**PROVIDED ENTRIES:**
——————
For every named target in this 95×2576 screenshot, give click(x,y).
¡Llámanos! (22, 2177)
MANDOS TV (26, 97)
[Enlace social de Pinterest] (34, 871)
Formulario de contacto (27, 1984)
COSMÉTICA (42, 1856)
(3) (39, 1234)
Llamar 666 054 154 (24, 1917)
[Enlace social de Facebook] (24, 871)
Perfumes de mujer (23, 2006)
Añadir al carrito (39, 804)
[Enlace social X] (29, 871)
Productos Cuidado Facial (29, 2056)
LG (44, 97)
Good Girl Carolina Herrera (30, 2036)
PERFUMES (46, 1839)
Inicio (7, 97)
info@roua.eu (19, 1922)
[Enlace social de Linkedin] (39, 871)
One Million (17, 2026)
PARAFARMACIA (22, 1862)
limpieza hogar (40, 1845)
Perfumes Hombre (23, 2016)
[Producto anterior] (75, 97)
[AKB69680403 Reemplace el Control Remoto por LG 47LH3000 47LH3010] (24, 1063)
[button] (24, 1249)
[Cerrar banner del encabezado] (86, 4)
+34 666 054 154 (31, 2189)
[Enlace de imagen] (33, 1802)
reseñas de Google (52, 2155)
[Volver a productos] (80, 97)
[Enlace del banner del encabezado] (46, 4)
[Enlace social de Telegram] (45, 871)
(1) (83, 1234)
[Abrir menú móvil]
——————
**WHAT TO WORK ON:** Each entry above needs to be retyped exactly as it appears.

**RESULT OF THIS TASK:**
For every named target in this 95×2576 screenshot, give click(x,y).
¡Llámanos! (22, 2177)
MANDOS TV (26, 97)
[Enlace social de Pinterest] (34, 871)
Formulario de contacto (27, 1984)
COSMÉTICA (42, 1856)
(3) (39, 1234)
Llamar 666 054 154 (24, 1917)
[Enlace social de Facebook] (24, 871)
Perfumes de mujer (23, 2006)
Añadir al carrito (39, 804)
[Enlace social X] (29, 871)
Productos Cuidado Facial (29, 2056)
LG (44, 97)
Good Girl Carolina Herrera (30, 2036)
PERFUMES (46, 1839)
Inicio (7, 97)
info@roua.eu (19, 1922)
[Enlace social de Linkedin] (39, 871)
One Million (17, 2026)
PARAFARMACIA (22, 1862)
limpieza hogar (40, 1845)
Perfumes Hombre (23, 2016)
[Producto anterior] (75, 97)
[AKB69680403 Reemplace el Control Remoto por LG 47LH3000 47LH3010] (24, 1063)
[button] (24, 1249)
[Cerrar banner del encabezado] (86, 4)
+34 666 054 154 (31, 2189)
[Enlace de imagen] (33, 1802)
reseñas de Google (52, 2155)
[Volver a productos] (80, 97)
[Enlace del banner del encabezado] (46, 4)
[Enlace social de Telegram] (45, 871)
(1) (83, 1234)
[Abrir menú móvil]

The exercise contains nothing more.